全日本リトルリーグ選手権を制した城東リーグ
伝統の強打が最後に大爆発した。少年硬式野球リトルリーグメジャー部門の日本一を決める「文部科学大臣杯JA共済トーナメント 第60回全日本リトルリーグ野球選手権」は19日、千葉県成田市のナスパ・スタジアムで決勝戦が行われ、城東リーグ(東京連盟)がタイブレークの延長8回に一挙17点の猛攻。千葉リーグ(東関東連盟)を22-5で下し、2年連続の日本一を達成した。
「最後はちょっと取り過ぎですけど、ウチのチームらしさが出たと思います。バッティングは一番鍛えてきた部分です。底力を見せてくれました。最後にいい結果が出て良かったです。本当に感無量です」
狙って獲りにいった連覇。竹田正紀監督はそう言って安堵の笑みを浮かべたが、決勝は苦しい展開だった。4回に矢部雄之介捕手の満塁本塁打で4点を先制。もう一つの自慢でもある層の厚い投手陣でリードを守り切るかと思われたが、4回に2点を失うと、5回途中から満を持して投入したエースの矢澤天靖投手もつかまり、同点に追いつかれた。
6回は2死一、二塁とサヨナラ負けの大ピンチ。ここは矢澤が踏ん張り、無死二塁から攻撃が始まる延長タイブレークに突入した。7回に1点を勝ち越しも、その裏に1点を返され再び同点。「暑さもあって集中力が少し切れてしまった部分がある。7回で決まったと思ったけど、踏ん張れなかった」。そこで指揮官はもう一度ナインを鼓舞した。
「選手がベンチに帰ってきた時に『もう最後ここだぞ』と言いました。天国か地獄かじゃないですけど、笑うか泣くかあと一つ。『ここが踏ん張りどころだから』って声かけて、結果としてよく打ってくれました」
激闘に決着がついたのは8回だ。無死一、二塁から弓取大我外野手の右翼線三塁打で2点勝ち越し。井島慎之助内野手が中越え適時二塁打で続いた。さらに横手陽登捕手が中前打すると、もう止まらない。相手のミスも絡み、打者21人攻撃で一挙17得点。勝負を決め、東京北砂として出場していた2014、2015年以来となる連覇を達成した。
日本ハム・清宮、DeNA・度会らを輩出

日本ハム・清宮幸太郎内野手やDeNA・度会隆輝外野手らを輩出した強豪リトルは、伝統的に打撃が強い。その理由を、竹田監督は「北砂の歴史がある中で、練習方法は変わらず引き継がれている。とにかく速い球に対応できるようにやっています」と説明する。打撃練習で投手は通常の位置より3〜5メートル前から投げる。マシンは球速を110〜115キロに設定し、こちらも通常の位置より少し前の位置に置くという。
「全国大会はトップクラスの球が速い選手が多いので、速い球に対応できる練習ばかりしてきました。ストレートさえ打てれば、変化球はどうにかなるかなと思っています」。その積み重ねが、決勝での超ビッグイニングにつながったのである。
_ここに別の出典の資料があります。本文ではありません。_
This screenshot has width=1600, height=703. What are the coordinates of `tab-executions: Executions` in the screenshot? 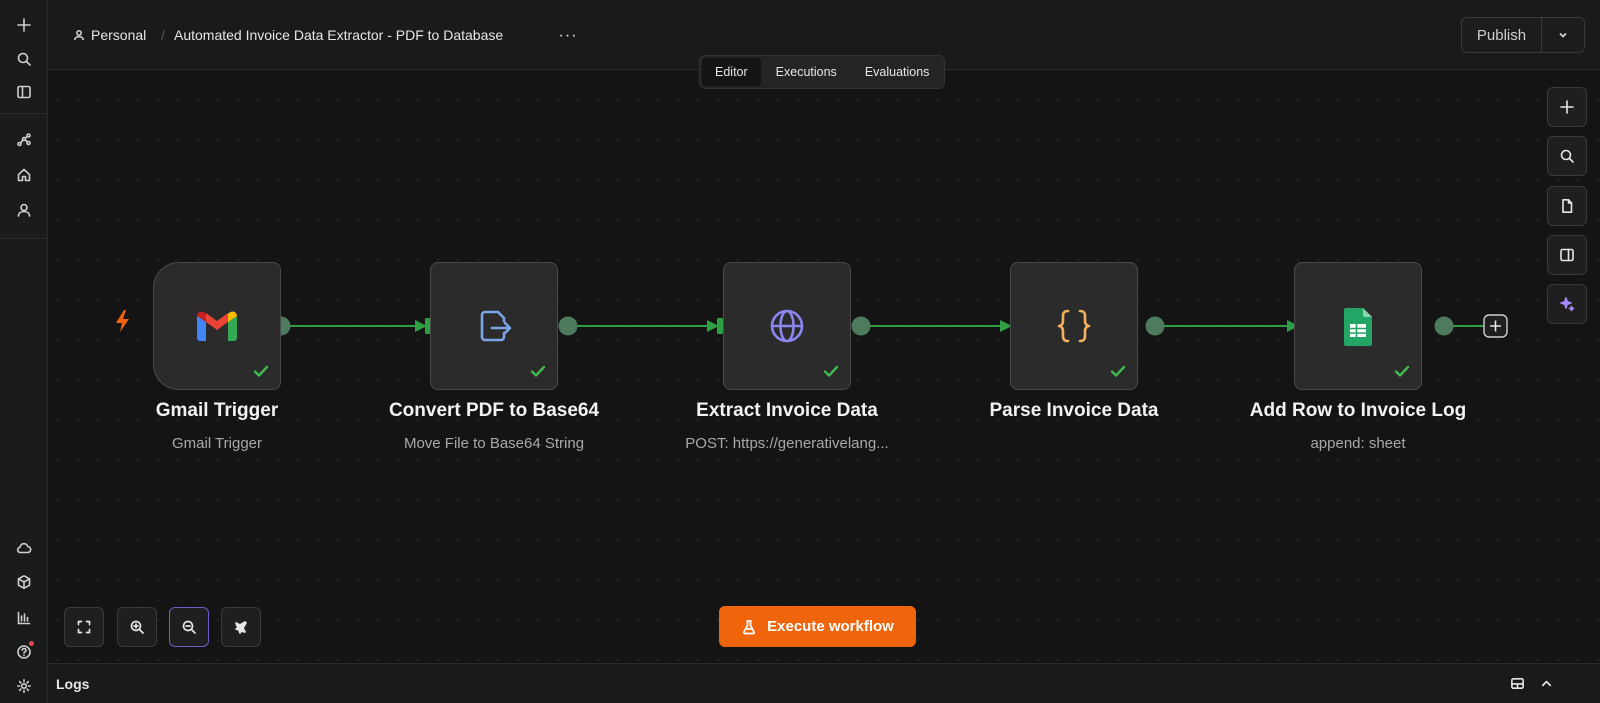 It's located at (806, 72).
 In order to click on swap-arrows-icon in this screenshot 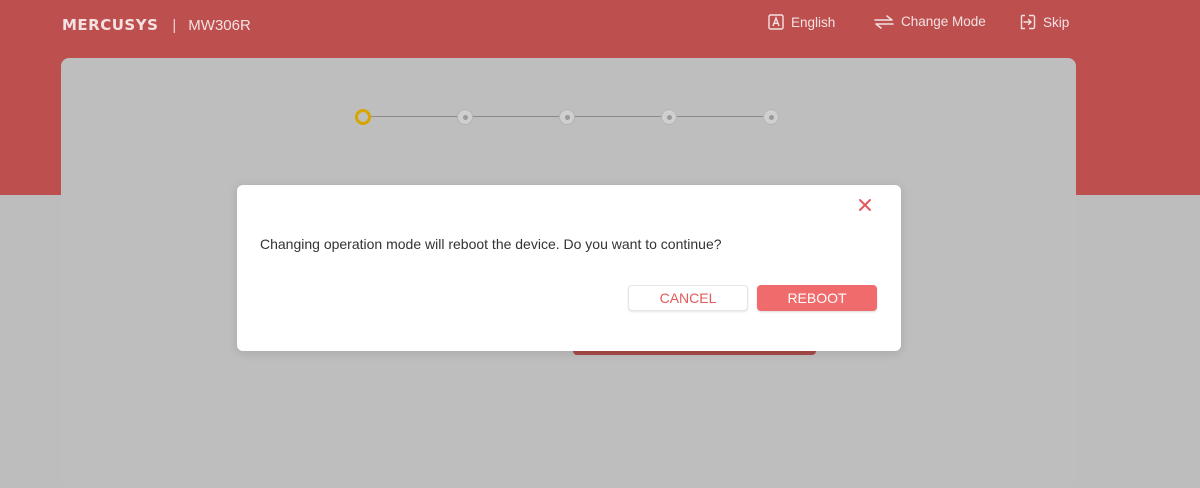, I will do `click(884, 22)`.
少年野球人口の減少による影響などもあり、東京北砂リトルは全国大会には近年「城東リーグ」として参戦。城東として3年連続3度目の決勝進出だった。2年連続の日本一を成し遂げ、8月に米国ペンシルベニア州ウィリアムズポートで開催されるワールドシリーズに出場する。
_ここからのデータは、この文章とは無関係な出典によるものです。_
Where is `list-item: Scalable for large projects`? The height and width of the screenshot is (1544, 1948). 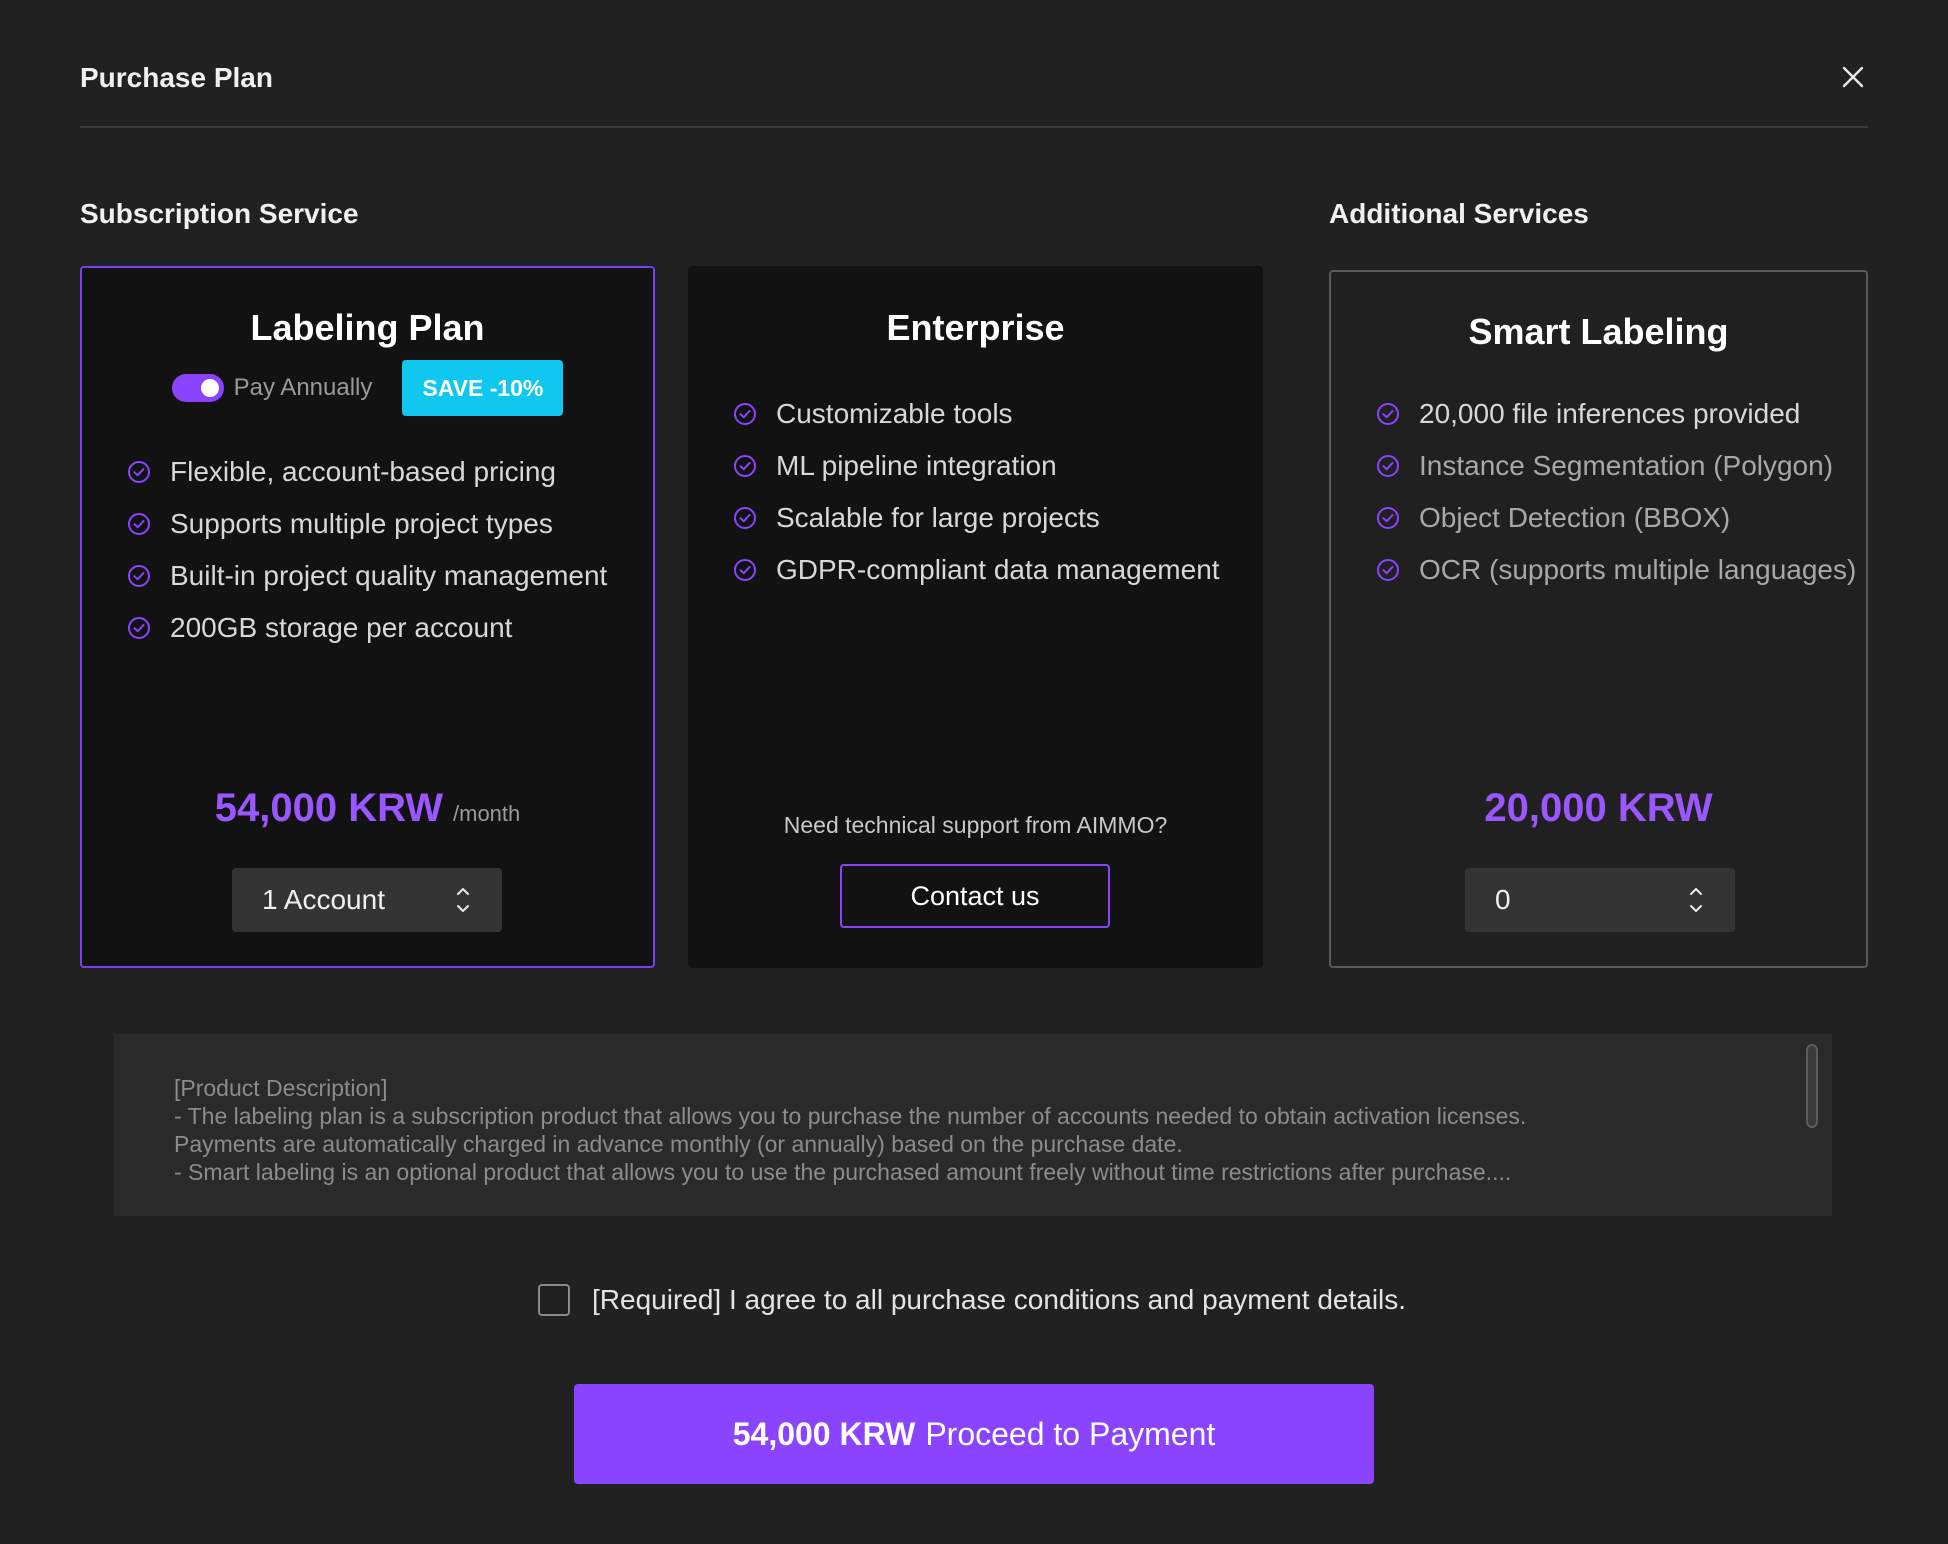
list-item: Scalable for large projects is located at coordinates (976, 518).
清宮を擁した2012年を含め、過去4度の世界一を経験。「昨年は世界に行って負けて帰ってきたので、今年は忘れ物を取りにいく。世界一を目指して頑張りたいなと。投打がかみ合っていけば、いけると思います」。投手の駒も豊富で「安心して送り出せている」と自信は膨らむ。安定した投手力と伝統の強打を武器に、今夏は5度目の世界制覇へ挑む。